The Pension Benefit Guaranty Corporation, which takes over pensions in the event of company distress, argued against a request by McClatchy and Chatham to move immediately to mediation. The judge delayed a decision on the mediation request until Tuesday.

“We are not close,” Kimberly E. Neureiter, an attorney for the PBGC, told Judge Michael E. Wiles.

A nearly finished deal could be in jeopardy if the proceedings last longer than 60 days, when, under the company’s financing agreement with Encina Business Credit, McClatchy must choose which path to take as it proceeds — a sale or a modified restructuring plan, lawyers for McClatchy and Encina told the judge.

Van C. Durrer II, a lawyer for McClatchy, told Wiles that remaining issues with creditors could be ready by Tuesday, but cautioned, “We have yet to figure out what governance of the company looks like on the other side of bankruptcy.”

Under a restructuring plan submitted to the court early Thursday, creditors and McClatchy would roll more than $218 million in debt into new debt bearing a 10 percent interest rate.

A larger amount of debt would be converted into ownership stakes in a new privately held company led by Chatham, with the McClatchy family losing ownership of a company it founded during the California Gold Rush.

Roughly 7 million shares of McClatchy stock would be canceled. The company wants the federal government to take on McClatchy’s pension plan.

The PBGC did not object to McClatchy’s use of $50 million in new financing from Encina to help the company operate during the bankruptcy proceeding. The court granted McClatchy approval to access $12.5 million of the $50 million and is scheduled to rule on the remaining funds March 9.

But the pension agency asked the court for time to investigate a complex 2018 transaction between McClatchy and Chatham.

The PBGC said in a court filing that at the time of that transaction, “the Debtors were already insolvent” but allowed Chatham to convert $275 million in unsecured debt into more protected secure debt. The debt had been due in 2022; the transaction pushed that back four years, to 2026.

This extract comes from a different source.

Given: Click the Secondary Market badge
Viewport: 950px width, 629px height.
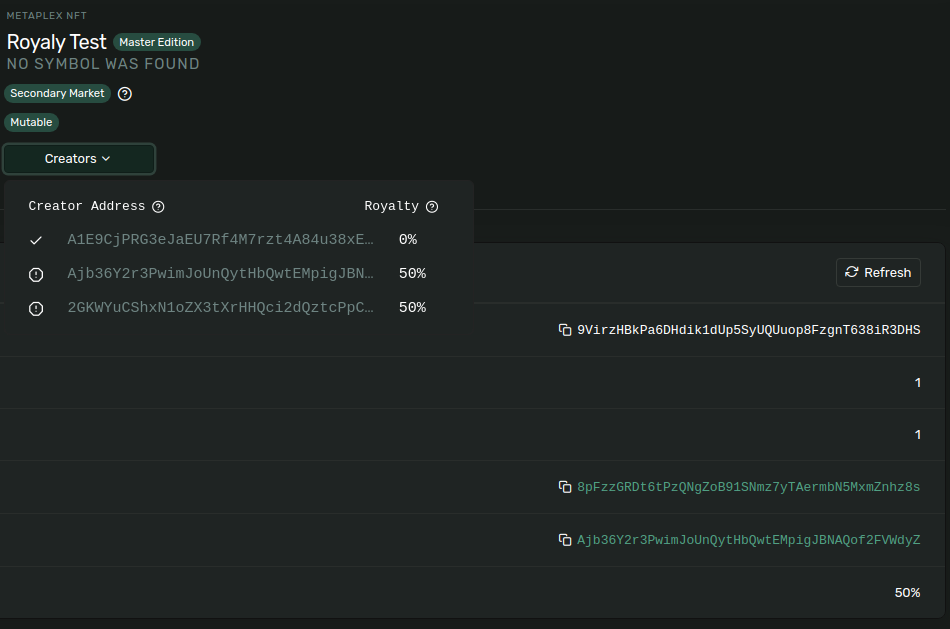Looking at the screenshot, I should 57,93.
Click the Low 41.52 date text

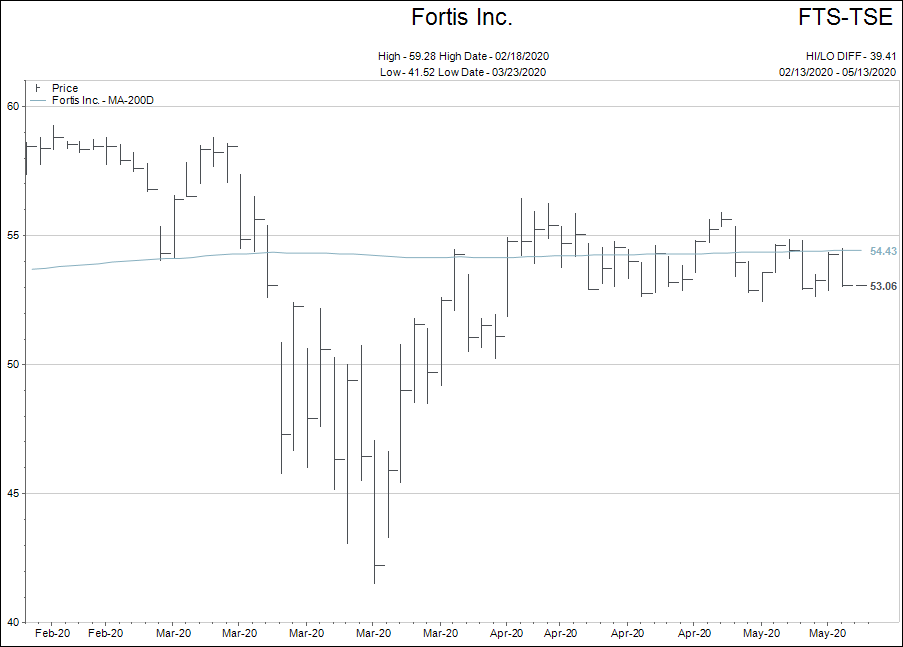pyautogui.click(x=463, y=72)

“As a result of the transaction, the Debtors went from owing a little over $344,000,000 of secured debt to over $670,000,000 of secured debt,” the PBGC filing said, adding that the move put repaying Chatham ahead of McClatchy’s pension obligations.

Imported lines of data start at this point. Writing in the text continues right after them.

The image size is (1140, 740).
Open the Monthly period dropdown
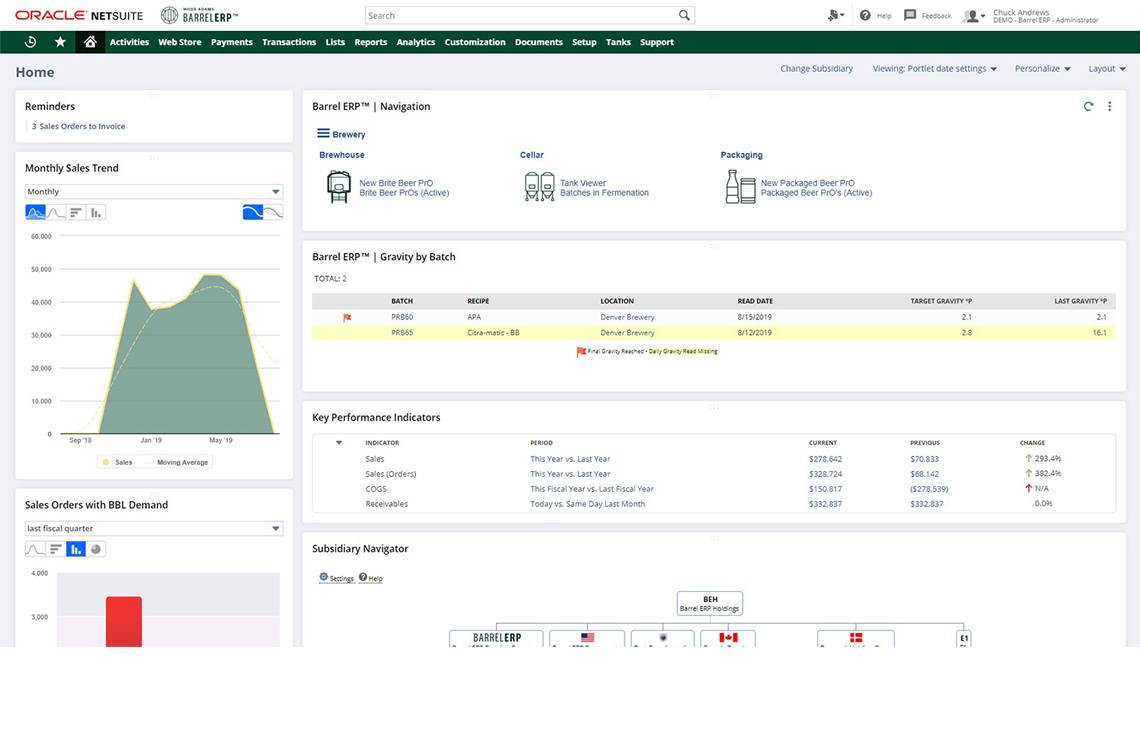coord(154,192)
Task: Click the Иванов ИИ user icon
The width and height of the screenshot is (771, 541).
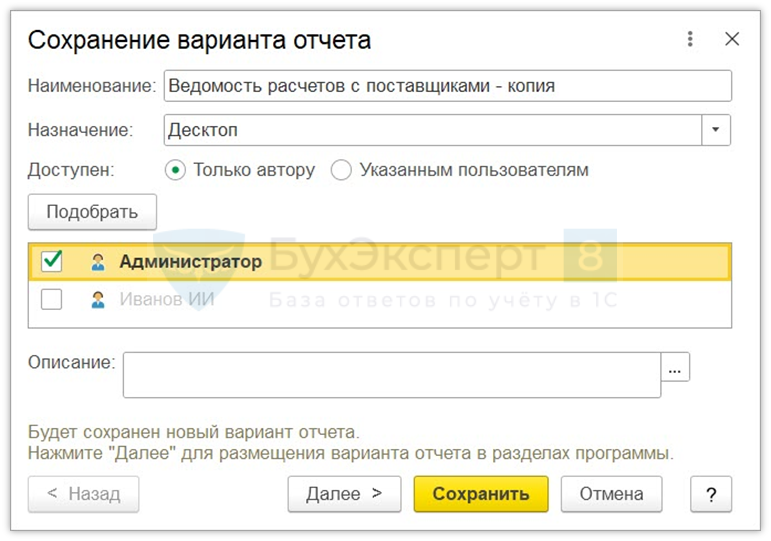Action: tap(98, 298)
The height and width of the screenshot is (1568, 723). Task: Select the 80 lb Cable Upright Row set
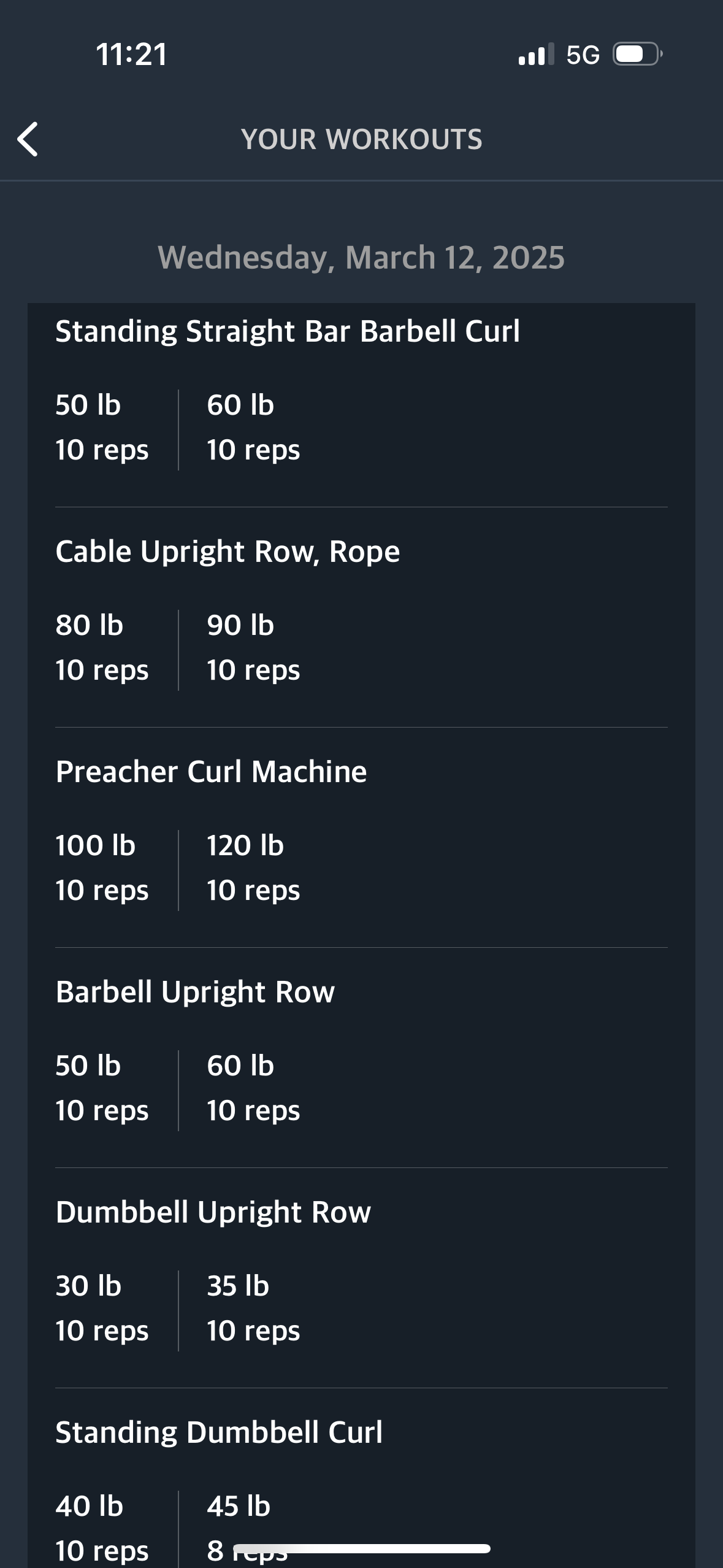click(102, 647)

“Publicly available information regarding the 2018 Transaction raises serious concerns about whether fraudulent transfers may have occurred, or whether CAM’s (Chatham’s) claims should be partially or completely subordinated,” said the filing from Joseph K. Grekin, a lawyer with Schafer and Weiner, which is serving as outside counsel for the PBGC.

Andrew N. Rosenberg, a lawyer with Paul, Weiss, Rifkind, Wharton & Garrison LLP and representing Chatham, said that McClatchy publicly disclosed the transaction at the time and that Chatham had no representation on McClatchy’s board.

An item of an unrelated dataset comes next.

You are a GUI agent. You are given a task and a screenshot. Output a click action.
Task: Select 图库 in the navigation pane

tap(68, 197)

The 2018 transaction gave McClatchy time to seek a suitor and to negotiate for relief from the IRS, Durrer II argued for McClatchy. The PBGC has long been aware of the transaction, he told the judge.

The case is being heard in U.S. Bankruptcy Court for the Southern District of New York.

Absent the motions by the PBGC, most of Friday’s hearing was standard fare, with all sides agreeing on letting McClatchy pay its employees and vendors and on establishing procedures for canceling stock.

A lawyer with the Wagner Law Group, participating by telephone, said he was likely to bring a motion seeking to unfreeze about $1.3 million in payments now in arrears and due to a special group of about 450 retirees under a “non-qualified” pension, which provided supplemental payments to former executives and was frozen in January.

The lawyer said he was representing Anthony Ridder and George Riggs. Riggs was a publisher of The Contra Costa Times and the San Jose Mercury News when owned by Knight Ridder.

Ridder was CEO and chairman of Knight Ridder until it was acquired in 2006 by McClatchy.

Editor’s note: The bankruptcy judge hearing McClatchy’s case is Michael E. Wiles. His name was incorrect in earlier versions of this story due to an editing error. (Updated 6:15 pm ET, February 18.)